Problem to work on:
Reproduce word for word the lines of the data from the line with "Expand the first post via the More arrow" up to and including the line with "[x=879, y=96]".

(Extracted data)
---

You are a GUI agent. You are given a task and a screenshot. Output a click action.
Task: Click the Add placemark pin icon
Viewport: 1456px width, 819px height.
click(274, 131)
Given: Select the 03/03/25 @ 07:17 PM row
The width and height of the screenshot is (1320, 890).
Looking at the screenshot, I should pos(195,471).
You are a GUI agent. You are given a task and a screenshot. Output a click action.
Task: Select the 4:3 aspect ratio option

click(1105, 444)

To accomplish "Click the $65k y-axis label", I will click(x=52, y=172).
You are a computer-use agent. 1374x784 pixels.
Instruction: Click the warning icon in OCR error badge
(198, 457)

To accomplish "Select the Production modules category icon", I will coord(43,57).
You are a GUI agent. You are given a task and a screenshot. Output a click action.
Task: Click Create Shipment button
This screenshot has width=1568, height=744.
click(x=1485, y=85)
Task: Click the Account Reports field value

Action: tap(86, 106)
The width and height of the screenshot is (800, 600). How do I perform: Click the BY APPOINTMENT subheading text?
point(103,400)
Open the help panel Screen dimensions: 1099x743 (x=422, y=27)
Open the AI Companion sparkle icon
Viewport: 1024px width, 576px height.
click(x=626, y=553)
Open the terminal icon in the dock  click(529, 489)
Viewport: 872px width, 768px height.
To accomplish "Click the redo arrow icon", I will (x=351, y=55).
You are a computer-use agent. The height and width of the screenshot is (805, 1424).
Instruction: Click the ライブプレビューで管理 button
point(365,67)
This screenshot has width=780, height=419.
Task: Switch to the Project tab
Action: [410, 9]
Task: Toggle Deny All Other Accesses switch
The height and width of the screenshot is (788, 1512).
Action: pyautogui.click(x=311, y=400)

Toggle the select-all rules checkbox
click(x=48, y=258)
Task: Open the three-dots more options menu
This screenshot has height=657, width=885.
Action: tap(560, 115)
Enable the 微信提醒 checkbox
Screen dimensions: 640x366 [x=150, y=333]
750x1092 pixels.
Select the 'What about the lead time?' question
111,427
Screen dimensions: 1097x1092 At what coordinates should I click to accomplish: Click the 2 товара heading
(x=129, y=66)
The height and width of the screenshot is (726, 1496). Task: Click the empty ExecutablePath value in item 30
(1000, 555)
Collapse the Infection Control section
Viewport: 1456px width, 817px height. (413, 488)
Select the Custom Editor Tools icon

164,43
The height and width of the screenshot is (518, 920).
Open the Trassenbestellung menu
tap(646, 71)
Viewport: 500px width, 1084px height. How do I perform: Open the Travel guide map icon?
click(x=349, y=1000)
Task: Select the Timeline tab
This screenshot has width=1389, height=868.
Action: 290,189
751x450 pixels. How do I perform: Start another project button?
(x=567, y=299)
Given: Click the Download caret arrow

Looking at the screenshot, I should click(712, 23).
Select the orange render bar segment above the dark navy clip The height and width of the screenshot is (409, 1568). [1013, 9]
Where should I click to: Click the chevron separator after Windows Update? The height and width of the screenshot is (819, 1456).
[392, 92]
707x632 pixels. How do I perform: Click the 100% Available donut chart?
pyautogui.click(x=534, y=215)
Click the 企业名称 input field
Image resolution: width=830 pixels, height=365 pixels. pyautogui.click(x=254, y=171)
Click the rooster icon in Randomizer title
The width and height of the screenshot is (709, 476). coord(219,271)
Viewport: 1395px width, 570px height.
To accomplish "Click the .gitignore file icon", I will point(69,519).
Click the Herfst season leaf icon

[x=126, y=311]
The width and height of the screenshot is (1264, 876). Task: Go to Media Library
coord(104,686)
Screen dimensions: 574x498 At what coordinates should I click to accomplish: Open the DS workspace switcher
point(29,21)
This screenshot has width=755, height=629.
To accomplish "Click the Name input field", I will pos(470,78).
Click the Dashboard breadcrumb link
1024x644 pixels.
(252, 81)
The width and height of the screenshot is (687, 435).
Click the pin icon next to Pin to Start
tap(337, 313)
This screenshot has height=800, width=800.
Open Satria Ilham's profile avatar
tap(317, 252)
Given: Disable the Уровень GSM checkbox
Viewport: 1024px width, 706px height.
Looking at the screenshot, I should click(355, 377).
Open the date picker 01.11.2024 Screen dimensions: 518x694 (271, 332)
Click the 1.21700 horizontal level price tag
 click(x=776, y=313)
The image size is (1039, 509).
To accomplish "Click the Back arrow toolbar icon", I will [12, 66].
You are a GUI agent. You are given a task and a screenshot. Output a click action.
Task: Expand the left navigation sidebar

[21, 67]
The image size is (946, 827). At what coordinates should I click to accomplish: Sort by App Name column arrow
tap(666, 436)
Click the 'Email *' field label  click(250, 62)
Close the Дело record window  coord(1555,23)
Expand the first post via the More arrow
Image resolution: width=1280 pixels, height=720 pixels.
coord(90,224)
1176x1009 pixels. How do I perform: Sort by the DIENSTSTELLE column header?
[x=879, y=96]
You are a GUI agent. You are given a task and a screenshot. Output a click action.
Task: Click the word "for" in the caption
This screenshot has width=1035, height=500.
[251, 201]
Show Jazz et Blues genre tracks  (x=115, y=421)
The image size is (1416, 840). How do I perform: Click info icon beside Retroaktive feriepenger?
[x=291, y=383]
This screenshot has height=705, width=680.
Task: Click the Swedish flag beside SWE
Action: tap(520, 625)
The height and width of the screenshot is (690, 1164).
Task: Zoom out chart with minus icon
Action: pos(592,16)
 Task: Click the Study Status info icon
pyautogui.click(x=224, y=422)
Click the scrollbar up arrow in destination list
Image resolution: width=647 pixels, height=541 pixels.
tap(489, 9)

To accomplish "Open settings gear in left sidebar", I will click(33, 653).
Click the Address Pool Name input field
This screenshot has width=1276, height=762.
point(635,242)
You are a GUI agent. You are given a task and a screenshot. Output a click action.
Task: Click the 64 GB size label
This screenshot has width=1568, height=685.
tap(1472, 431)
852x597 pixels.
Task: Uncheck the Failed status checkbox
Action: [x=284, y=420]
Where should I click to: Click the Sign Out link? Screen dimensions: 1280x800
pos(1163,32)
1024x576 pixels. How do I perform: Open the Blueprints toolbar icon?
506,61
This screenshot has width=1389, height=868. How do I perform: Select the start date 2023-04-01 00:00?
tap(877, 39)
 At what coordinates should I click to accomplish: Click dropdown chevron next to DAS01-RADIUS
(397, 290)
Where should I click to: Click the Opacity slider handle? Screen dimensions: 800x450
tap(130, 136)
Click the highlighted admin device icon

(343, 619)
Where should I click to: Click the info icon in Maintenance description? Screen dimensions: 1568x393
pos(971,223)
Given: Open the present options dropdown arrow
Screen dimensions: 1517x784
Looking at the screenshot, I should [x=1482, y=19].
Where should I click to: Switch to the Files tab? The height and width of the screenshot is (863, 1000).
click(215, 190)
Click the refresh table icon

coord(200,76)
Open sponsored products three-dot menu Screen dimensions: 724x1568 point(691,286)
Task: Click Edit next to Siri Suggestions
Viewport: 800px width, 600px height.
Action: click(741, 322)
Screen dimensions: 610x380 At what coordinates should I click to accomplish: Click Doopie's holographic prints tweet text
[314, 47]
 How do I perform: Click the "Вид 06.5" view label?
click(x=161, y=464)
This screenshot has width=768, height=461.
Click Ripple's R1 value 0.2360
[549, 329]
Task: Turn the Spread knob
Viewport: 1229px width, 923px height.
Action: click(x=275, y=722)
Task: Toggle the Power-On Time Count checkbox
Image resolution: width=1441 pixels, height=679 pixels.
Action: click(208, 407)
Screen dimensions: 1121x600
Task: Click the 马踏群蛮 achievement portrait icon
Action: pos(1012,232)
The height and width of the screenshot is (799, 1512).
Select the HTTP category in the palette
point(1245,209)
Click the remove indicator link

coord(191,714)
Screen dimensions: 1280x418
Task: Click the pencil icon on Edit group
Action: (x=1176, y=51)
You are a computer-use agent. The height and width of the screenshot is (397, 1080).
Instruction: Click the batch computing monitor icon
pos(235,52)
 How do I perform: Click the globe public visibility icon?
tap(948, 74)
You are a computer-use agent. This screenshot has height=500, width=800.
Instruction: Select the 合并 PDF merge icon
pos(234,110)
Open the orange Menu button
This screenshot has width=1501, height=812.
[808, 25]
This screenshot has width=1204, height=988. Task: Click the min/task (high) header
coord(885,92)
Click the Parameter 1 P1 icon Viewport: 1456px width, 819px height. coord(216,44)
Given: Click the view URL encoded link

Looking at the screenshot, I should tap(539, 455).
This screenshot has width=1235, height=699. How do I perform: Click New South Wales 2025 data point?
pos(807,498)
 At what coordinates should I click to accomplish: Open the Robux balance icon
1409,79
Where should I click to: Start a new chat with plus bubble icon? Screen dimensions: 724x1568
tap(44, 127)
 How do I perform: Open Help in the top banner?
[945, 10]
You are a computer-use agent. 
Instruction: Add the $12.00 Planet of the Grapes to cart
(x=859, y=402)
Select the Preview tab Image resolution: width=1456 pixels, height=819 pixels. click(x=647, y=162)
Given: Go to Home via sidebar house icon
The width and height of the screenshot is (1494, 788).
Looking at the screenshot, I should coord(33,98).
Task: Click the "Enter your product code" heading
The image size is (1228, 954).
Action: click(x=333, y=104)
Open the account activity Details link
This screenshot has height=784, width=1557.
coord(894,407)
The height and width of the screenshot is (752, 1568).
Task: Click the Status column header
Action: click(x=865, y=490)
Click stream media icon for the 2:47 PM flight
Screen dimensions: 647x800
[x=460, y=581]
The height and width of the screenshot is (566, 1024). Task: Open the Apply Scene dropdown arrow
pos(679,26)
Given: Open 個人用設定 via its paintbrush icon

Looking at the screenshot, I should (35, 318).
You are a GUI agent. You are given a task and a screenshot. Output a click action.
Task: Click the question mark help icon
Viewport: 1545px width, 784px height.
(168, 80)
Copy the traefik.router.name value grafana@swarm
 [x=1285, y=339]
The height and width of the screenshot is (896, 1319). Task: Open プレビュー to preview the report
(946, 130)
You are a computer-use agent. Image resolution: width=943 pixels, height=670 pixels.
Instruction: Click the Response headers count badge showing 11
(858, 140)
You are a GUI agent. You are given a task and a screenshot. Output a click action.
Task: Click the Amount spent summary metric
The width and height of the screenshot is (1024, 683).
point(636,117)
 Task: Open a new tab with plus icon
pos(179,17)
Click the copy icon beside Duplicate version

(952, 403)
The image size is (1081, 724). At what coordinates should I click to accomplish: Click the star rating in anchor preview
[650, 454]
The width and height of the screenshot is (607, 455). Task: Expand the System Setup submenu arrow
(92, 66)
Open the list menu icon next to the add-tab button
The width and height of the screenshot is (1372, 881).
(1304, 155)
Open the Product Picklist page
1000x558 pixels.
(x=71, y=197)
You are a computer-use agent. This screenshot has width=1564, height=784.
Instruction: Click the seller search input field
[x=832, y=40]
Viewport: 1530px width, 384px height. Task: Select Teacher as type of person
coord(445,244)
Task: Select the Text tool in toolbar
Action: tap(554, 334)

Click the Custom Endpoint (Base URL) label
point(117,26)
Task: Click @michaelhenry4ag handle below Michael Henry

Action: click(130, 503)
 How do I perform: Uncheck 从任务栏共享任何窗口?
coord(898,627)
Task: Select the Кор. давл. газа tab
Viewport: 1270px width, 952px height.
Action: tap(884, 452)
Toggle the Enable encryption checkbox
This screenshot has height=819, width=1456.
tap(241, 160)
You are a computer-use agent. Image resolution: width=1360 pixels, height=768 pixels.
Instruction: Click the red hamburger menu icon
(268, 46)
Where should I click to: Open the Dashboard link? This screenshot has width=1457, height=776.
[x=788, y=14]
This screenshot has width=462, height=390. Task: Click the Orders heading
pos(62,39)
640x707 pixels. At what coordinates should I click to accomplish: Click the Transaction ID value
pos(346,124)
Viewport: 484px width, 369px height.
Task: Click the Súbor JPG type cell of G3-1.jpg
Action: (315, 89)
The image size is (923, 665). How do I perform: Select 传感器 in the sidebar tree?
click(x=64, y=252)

---

Answer to this exercise:
Expand the first post via the More arrow
Image resolution: width=1280 pixels, height=720 pixels.
coord(90,224)
1176x1009 pixels. How do I perform: Sort by the DIENSTSTELLE column header?
[x=879, y=96]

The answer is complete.